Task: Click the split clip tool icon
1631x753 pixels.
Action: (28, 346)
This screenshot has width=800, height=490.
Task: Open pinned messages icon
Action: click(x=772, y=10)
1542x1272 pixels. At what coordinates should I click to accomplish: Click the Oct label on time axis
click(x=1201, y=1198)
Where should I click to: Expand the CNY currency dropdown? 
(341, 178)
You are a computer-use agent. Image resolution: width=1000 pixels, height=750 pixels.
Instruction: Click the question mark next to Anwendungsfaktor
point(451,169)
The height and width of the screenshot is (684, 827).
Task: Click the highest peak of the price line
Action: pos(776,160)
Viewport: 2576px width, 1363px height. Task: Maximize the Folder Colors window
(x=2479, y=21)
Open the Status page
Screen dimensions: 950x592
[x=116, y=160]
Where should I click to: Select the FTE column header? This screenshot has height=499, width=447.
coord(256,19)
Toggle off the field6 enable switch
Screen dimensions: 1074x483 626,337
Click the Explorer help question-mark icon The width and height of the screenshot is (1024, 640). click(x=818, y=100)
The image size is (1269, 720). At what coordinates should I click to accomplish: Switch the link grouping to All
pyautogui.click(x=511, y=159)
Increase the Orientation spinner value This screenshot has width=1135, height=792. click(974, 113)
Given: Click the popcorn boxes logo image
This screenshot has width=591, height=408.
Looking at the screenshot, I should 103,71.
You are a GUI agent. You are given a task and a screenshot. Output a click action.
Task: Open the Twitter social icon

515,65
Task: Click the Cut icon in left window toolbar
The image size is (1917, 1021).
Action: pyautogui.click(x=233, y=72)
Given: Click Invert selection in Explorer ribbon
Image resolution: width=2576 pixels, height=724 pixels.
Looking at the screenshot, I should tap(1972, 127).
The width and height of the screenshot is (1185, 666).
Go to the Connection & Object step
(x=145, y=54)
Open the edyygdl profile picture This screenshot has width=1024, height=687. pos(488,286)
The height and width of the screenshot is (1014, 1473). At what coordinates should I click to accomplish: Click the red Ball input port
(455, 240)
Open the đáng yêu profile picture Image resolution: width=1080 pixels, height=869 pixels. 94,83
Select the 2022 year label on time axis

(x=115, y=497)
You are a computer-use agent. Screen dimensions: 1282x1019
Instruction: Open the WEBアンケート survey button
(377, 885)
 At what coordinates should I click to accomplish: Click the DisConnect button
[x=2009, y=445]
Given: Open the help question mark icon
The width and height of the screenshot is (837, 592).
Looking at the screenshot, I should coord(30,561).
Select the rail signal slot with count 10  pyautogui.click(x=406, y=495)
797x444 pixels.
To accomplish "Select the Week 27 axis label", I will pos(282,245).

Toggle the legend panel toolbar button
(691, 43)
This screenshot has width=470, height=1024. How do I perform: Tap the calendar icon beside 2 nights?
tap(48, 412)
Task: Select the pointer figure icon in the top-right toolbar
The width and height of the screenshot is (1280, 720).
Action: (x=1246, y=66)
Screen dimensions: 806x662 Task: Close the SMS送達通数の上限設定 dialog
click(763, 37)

____________________

> **WHAT TO PRODUCE**: Locate each line in the data above that contains the word "Where" and copy those lines in full.

> **WRITTEN RESPONSE**:
Where should I click to: Expand the CNY currency dropdown? 
Where should I click to: Select the FTE column header? This screenshot has height=499, width=447.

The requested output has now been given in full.